Séquence 1 Tout un monde / 11 min. / le 22 mars 2017
Alors que la force onusienne et le CICR quittent Haïti sept ans après le séisme qui l'a ravagé, le pays est dans un état catastrophique, à l'image de son système carcéral et judiciaire, a constaté la RTS sur place.

Plus de 4000 détenus s'entassent dans la prison de Port-au-Prince, une ruine bâtie pour accueillir seulement 700 prisonniers. Dans une cellule prévue pour 60, on compte 182 hommes, qui se serrent à plusieurs par lit, dorment dans des hamacs, voire même pour certains, installés sans matelas sur des draps à même le sol, a observé l'émission Tout un monde.

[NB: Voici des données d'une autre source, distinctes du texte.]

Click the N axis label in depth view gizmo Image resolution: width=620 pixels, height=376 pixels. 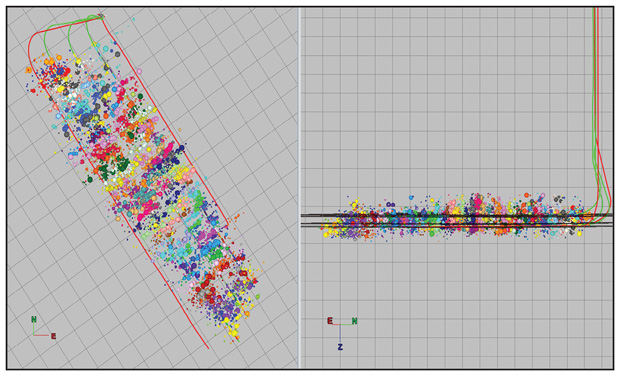[354, 321]
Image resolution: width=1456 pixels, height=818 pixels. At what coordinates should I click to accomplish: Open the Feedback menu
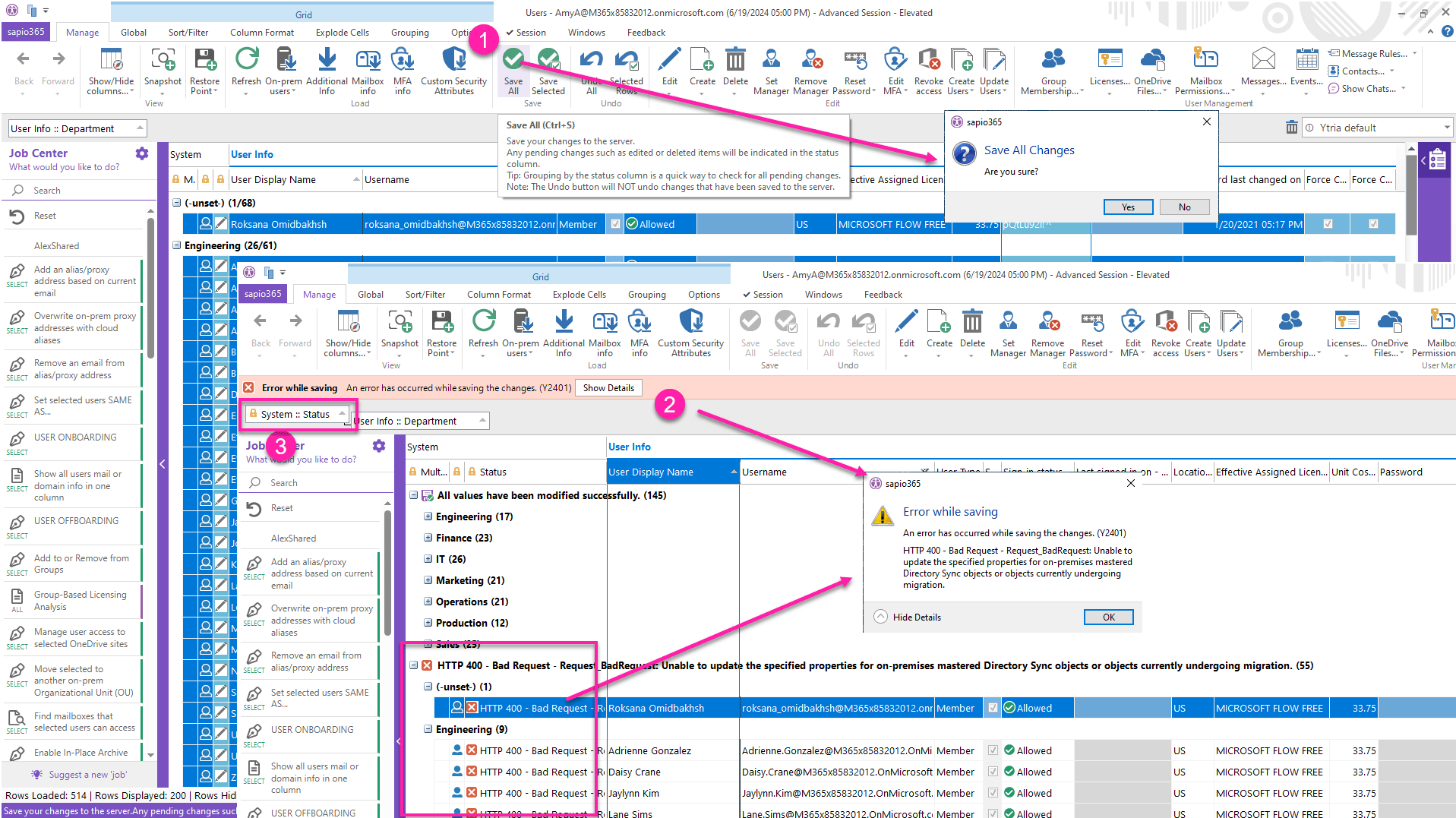click(645, 32)
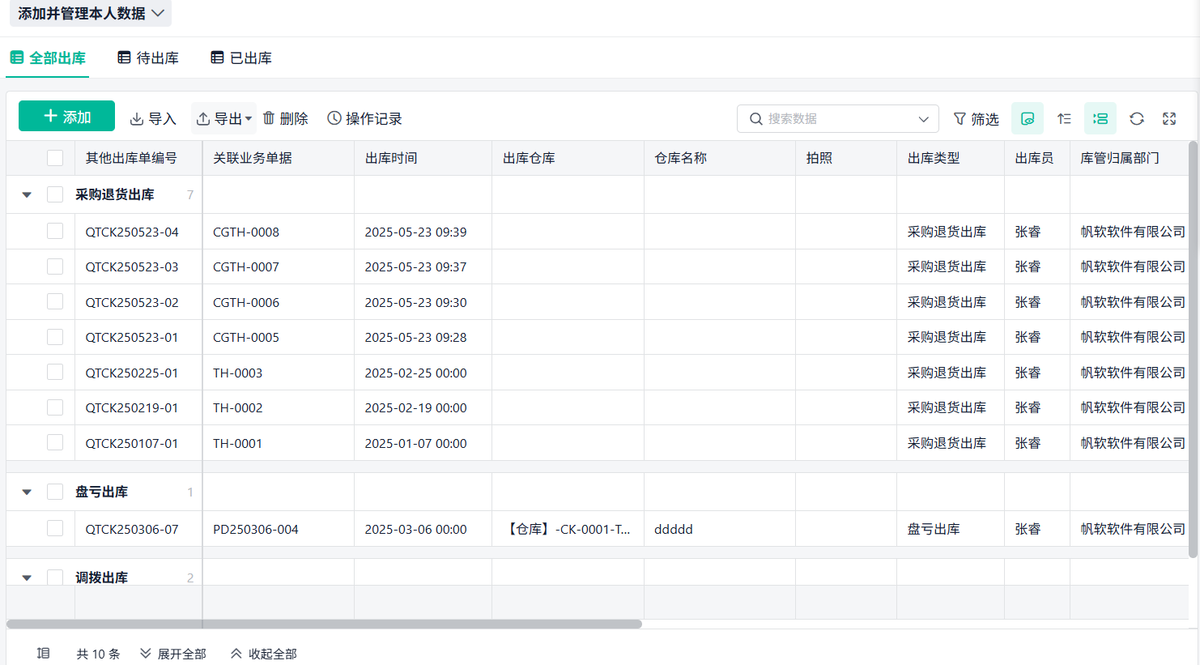Click the refresh data icon

click(x=1136, y=119)
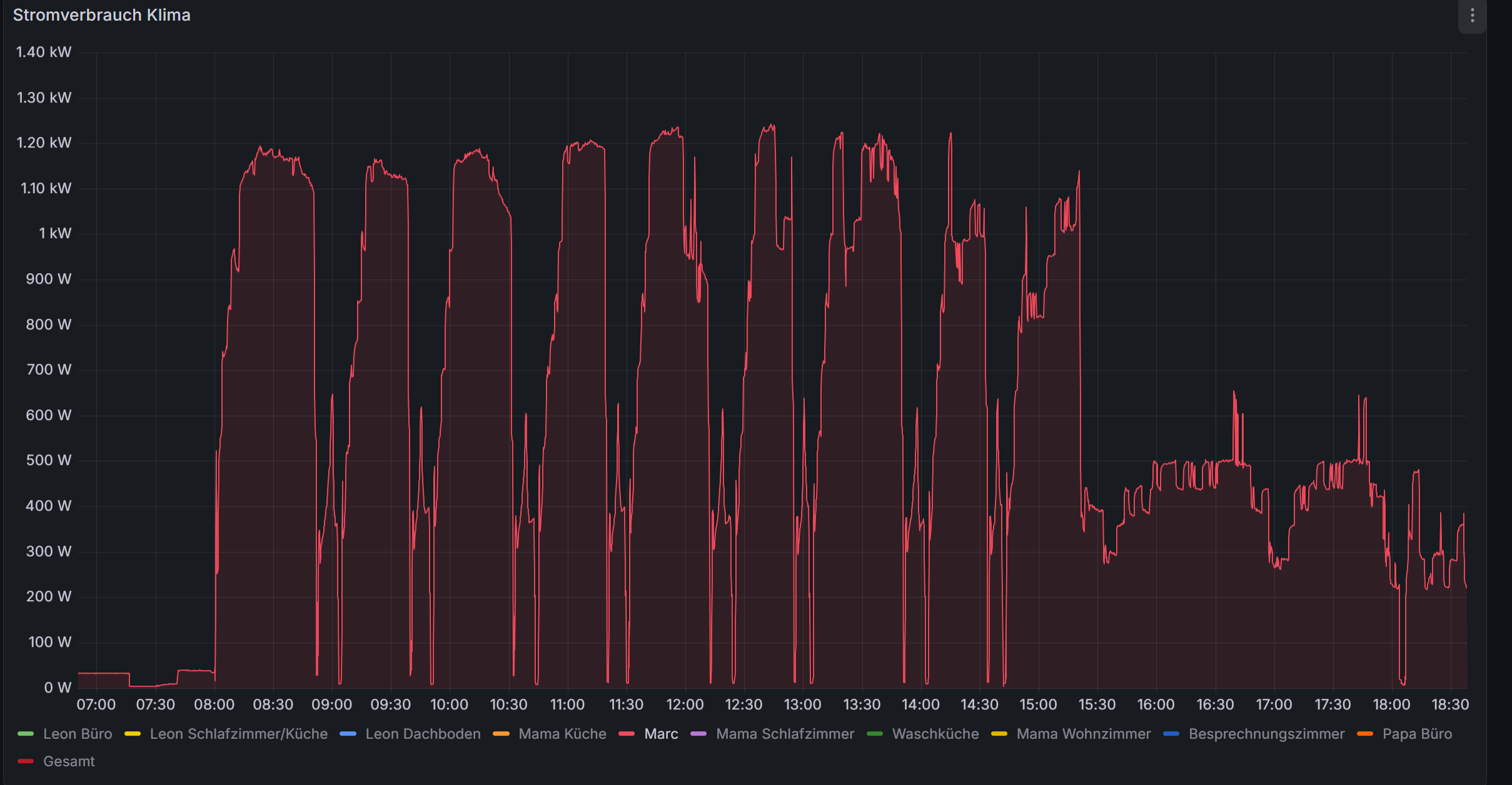Toggle Leon Dachboden series visibility
Screen dimensions: 1512x785
pyautogui.click(x=423, y=734)
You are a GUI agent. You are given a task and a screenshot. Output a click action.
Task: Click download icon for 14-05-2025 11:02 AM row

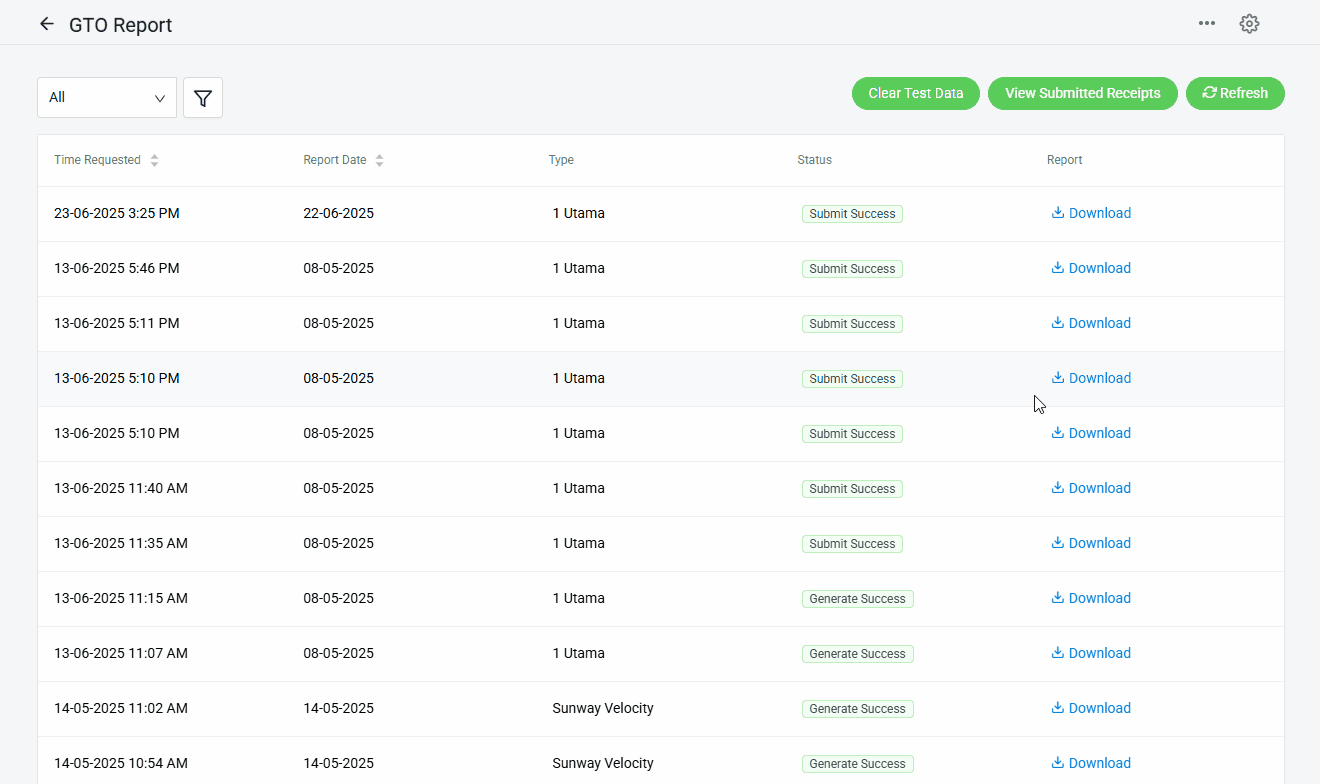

En février, l'Etat haïtien organisait les funérailles publiques de vingt détenus du pénitencier national, dont la plupart avaient succombé aux conséquences de la malnutrition, ajoutée à un taux élevé de tuberculose et de VIH.

Restrictions

"On avait deux rations par jour, mais maintenant les moyens manquent et les détenus se contentent d'une ration", a expliqué un médecin de la prison. "C'est la première fois que je vois ça depuis que je travaille ici, depuis 1995", assure-t-il. De nombreuses femmes, mères et soeurs de détenus se pressent d'ailleurs devant la prison pour amener des vivres à leurs proches incarcérés, a constaté la RTS.

Il faut que l'Etat inscrive la prison comme l'une de ses priorités.

Le directeur de la prison de Port-au-Prince

Le médecin ajoute que "plus de 90 détenus en danger sanitaire" sont actuellement confinés dans un espace pour les malnutris, où ils reçoivent des repas spéciaux.

Un détenu sur cinq souffre de la faim

Selon l'ONG Health Through Walls, plus d'un détenu sur cinq souffre de la faim dans cette prison. Et Gustavo Gallon, le rapporteur des droits humains pour l'ONU, vient de dénoncer l'"ignominie" des conditions d'incarcération dans un pays où plus de huit prisonniers sur dix ne sont pas jugés.

Le directeur de la prison lui-même est conscient des dysfonctionnements. "Il faut que l'Etat se rende compte que les personnes qui sont incarcérées sont des êtres humains à part entière. Ce sont des Haïtiens", estime-t-il.